■ **Task description**
Repeat every entry below exactly.

■ **Dataset entries**
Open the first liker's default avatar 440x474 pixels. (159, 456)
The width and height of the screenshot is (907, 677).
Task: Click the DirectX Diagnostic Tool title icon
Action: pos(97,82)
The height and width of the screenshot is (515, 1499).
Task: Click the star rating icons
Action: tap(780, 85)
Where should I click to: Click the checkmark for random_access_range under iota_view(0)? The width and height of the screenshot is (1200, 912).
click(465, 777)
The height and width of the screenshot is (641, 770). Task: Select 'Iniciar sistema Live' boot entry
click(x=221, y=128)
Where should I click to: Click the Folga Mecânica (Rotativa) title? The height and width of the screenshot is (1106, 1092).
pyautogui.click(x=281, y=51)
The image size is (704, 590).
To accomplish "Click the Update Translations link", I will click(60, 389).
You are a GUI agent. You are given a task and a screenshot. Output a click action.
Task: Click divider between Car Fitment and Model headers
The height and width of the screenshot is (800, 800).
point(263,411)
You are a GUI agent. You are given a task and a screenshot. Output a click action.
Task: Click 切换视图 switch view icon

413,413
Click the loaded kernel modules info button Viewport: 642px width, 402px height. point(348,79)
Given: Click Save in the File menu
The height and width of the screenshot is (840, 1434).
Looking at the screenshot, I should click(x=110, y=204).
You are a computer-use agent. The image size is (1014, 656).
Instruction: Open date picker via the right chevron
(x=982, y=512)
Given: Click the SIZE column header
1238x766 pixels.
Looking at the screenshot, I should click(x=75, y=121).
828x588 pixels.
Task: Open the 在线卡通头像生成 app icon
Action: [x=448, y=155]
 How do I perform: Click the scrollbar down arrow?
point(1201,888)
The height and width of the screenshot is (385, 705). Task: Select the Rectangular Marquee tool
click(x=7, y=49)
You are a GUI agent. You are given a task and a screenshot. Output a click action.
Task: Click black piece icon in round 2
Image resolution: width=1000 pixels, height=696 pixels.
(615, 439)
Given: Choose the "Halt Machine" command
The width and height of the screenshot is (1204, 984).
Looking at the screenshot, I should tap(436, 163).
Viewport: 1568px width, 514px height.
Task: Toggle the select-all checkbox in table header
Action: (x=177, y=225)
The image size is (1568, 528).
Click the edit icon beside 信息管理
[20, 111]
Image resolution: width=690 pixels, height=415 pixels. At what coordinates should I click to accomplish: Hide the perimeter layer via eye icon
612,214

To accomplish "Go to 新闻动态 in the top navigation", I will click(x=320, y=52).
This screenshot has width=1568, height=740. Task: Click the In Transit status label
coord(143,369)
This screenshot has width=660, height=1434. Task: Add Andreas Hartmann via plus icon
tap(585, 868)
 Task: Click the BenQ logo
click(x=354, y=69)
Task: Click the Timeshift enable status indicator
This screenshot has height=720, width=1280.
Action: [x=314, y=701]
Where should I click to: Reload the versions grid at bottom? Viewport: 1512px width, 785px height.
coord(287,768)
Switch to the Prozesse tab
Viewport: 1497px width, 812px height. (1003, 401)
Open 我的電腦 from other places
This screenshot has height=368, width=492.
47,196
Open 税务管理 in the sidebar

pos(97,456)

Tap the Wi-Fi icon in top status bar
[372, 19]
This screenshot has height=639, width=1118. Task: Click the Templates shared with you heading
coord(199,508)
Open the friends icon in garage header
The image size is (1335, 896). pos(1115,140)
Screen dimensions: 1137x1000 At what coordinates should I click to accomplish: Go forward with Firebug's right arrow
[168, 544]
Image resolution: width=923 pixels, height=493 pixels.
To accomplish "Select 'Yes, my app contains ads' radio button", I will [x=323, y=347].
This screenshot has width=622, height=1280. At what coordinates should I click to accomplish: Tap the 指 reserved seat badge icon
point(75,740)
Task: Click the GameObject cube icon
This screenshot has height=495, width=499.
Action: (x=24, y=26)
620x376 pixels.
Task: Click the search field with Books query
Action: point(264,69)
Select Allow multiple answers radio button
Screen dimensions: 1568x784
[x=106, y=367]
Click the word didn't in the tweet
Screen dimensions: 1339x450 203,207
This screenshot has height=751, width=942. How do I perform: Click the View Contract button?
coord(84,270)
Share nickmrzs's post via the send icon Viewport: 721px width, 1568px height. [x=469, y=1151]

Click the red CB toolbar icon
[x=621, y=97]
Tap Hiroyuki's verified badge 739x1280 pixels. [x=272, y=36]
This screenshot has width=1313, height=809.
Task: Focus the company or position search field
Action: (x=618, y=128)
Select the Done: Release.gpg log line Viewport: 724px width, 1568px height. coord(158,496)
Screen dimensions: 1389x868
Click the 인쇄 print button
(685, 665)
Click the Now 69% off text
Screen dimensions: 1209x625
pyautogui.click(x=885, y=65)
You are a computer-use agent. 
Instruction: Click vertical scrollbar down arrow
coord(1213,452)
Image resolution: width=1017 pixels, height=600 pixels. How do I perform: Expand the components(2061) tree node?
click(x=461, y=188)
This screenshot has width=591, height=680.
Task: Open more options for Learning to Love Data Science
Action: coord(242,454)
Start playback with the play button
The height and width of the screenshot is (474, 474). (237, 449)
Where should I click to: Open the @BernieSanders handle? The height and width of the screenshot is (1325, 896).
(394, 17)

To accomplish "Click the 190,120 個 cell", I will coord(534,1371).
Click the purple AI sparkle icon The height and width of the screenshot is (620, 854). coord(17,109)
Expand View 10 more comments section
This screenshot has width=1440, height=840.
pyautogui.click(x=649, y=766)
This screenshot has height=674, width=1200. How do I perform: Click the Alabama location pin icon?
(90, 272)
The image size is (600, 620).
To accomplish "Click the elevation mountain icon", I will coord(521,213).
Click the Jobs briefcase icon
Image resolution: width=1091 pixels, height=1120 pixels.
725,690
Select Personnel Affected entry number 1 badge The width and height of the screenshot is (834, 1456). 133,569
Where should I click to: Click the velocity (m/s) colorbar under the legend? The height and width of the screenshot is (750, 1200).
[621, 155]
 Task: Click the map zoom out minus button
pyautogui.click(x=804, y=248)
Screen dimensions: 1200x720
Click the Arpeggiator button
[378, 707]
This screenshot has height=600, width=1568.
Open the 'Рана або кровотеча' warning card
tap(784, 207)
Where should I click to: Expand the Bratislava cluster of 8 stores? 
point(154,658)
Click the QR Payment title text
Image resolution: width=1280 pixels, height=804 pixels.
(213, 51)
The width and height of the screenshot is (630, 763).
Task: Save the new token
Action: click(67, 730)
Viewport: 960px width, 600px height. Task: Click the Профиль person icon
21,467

■ **Your response**
Open the first liker's default avatar 440x474 pixels. (159, 456)
The width and height of the screenshot is (907, 677).
Task: Click the DirectX Diagnostic Tool title icon
Action: pos(97,82)
The height and width of the screenshot is (515, 1499).
Task: Click the star rating icons
Action: tap(780, 85)
Where should I click to: Click the checkmark for random_access_range under iota_view(0)? The width and height of the screenshot is (1200, 912).
click(465, 777)
The height and width of the screenshot is (641, 770). Task: Select 'Iniciar sistema Live' boot entry
click(x=221, y=128)
Where should I click to: Click the Folga Mecânica (Rotativa) title? The height and width of the screenshot is (1106, 1092).
pyautogui.click(x=281, y=51)
The image size is (704, 590).
To accomplish "Click the Update Translations link", I will click(60, 389).
You are a GUI agent. You are given a task and a screenshot. Output a click action.
Task: Click divider between Car Fitment and Model headers
The height and width of the screenshot is (800, 800).
point(263,411)
You are a GUI agent. You are given a task and a screenshot. Output a click action.
Task: Click 切换视图 switch view icon

413,413
Click the loaded kernel modules info button Viewport: 642px width, 402px height. point(348,79)
Given: Click Save in the File menu
The height and width of the screenshot is (840, 1434).
Looking at the screenshot, I should click(x=110, y=204).
You are a computer-use agent. The image size is (1014, 656).
Instruction: Open date picker via the right chevron
(x=982, y=512)
Given: Click the SIZE column header
1238x766 pixels.
Looking at the screenshot, I should click(x=75, y=121).
828x588 pixels.
Task: Open the 在线卡通头像生成 app icon
Action: [x=448, y=155]
 How do I perform: Click the scrollbar down arrow?
point(1201,888)
The height and width of the screenshot is (385, 705). Task: Select the Rectangular Marquee tool
click(x=7, y=49)
You are a GUI agent. You are given a task and a screenshot. Output a click action.
Task: Click black piece icon in round 2
Image resolution: width=1000 pixels, height=696 pixels.
(615, 439)
Given: Choose the "Halt Machine" command
The width and height of the screenshot is (1204, 984).
Looking at the screenshot, I should tap(436, 163).
Viewport: 1568px width, 514px height.
Task: Toggle the select-all checkbox in table header
Action: (x=177, y=225)
The image size is (1568, 528).
Click the edit icon beside 信息管理
[20, 111]
Image resolution: width=690 pixels, height=415 pixels. At what coordinates should I click to accomplish: Hide the perimeter layer via eye icon
612,214

To accomplish "Go to 新闻动态 in the top navigation", I will click(x=320, y=52).
This screenshot has width=1568, height=740. Task: Click the In Transit status label
coord(143,369)
This screenshot has width=660, height=1434. Task: Add Andreas Hartmann via plus icon
tap(585, 868)
 Task: Click the BenQ logo
click(x=354, y=69)
Task: Click the Timeshift enable status indicator
This screenshot has height=720, width=1280.
Action: [x=314, y=701]
Where should I click to: Reload the versions grid at bottom? Viewport: 1512px width, 785px height.
coord(287,768)
Switch to the Prozesse tab
Viewport: 1497px width, 812px height. (1003, 401)
Open 我的電腦 from other places
This screenshot has height=368, width=492.
47,196
Open 税务管理 in the sidebar

pos(97,456)

Tap the Wi-Fi icon in top status bar
[372, 19]
This screenshot has height=639, width=1118. Task: Click the Templates shared with you heading
coord(199,508)
Open the friends icon in garage header
The image size is (1335, 896). pos(1115,140)
Screen dimensions: 1137x1000 At what coordinates should I click to accomplish: Go forward with Firebug's right arrow
[168, 544]
Image resolution: width=923 pixels, height=493 pixels.
To accomplish "Select 'Yes, my app contains ads' radio button", I will [x=323, y=347].
This screenshot has width=622, height=1280. At what coordinates should I click to accomplish: Tap the 指 reserved seat badge icon
point(75,740)
Task: Click the GameObject cube icon
This screenshot has height=495, width=499.
Action: (x=24, y=26)
620x376 pixels.
Task: Click the search field with Books query
Action: point(264,69)
Select Allow multiple answers radio button
Screen dimensions: 1568x784
[x=106, y=367]
Click the word didn't in the tweet
Screen dimensions: 1339x450 203,207
This screenshot has height=751, width=942. How do I perform: Click the View Contract button?
coord(84,270)
Share nickmrzs's post via the send icon Viewport: 721px width, 1568px height. [x=469, y=1151]

Click the red CB toolbar icon
[x=621, y=97]
Tap Hiroyuki's verified badge 739x1280 pixels. [x=272, y=36]
This screenshot has width=1313, height=809.
Task: Focus the company or position search field
Action: (x=618, y=128)
Select the Done: Release.gpg log line Viewport: 724px width, 1568px height. coord(158,496)
Screen dimensions: 1389x868
Click the 인쇄 print button
(685, 665)
Click the Now 69% off text
Screen dimensions: 1209x625
pyautogui.click(x=885, y=65)
You are a computer-use agent. 
Instruction: Click vertical scrollbar down arrow
coord(1213,452)
Image resolution: width=1017 pixels, height=600 pixels. How do I perform: Expand the components(2061) tree node?
click(x=461, y=188)
This screenshot has width=591, height=680.
Task: Open more options for Learning to Love Data Science
Action: coord(242,454)
Start playback with the play button
The height and width of the screenshot is (474, 474). (237, 449)
Where should I click to: Open the @BernieSanders handle? The height and width of the screenshot is (1325, 896).
(394, 17)

To accomplish "Click the 190,120 個 cell", I will coord(534,1371).
Click the purple AI sparkle icon The height and width of the screenshot is (620, 854). coord(17,109)
Expand View 10 more comments section
This screenshot has width=1440, height=840.
pyautogui.click(x=649, y=766)
This screenshot has height=674, width=1200. How do I perform: Click the Alabama location pin icon?
(90, 272)
The image size is (600, 620).
To accomplish "Click the elevation mountain icon", I will coord(521,213).
Click the Jobs briefcase icon
Image resolution: width=1091 pixels, height=1120 pixels.
725,690
Select Personnel Affected entry number 1 badge The width and height of the screenshot is (834, 1456). 133,569
Where should I click to: Click the velocity (m/s) colorbar under the legend? The height and width of the screenshot is (750, 1200).
[621, 155]
 Task: Click the map zoom out minus button
pyautogui.click(x=804, y=248)
Screen dimensions: 1200x720
Click the Arpeggiator button
[378, 707]
This screenshot has height=600, width=1568.
Open the 'Рана або кровотеча' warning card
tap(784, 207)
Where should I click to: Expand the Bratislava cluster of 8 stores? 
point(154,658)
Click the QR Payment title text
Image resolution: width=1280 pixels, height=804 pixels.
(213, 51)
The width and height of the screenshot is (630, 763).
Task: Save the new token
Action: click(67, 730)
Viewport: 960px width, 600px height. Task: Click the Профиль person icon
21,467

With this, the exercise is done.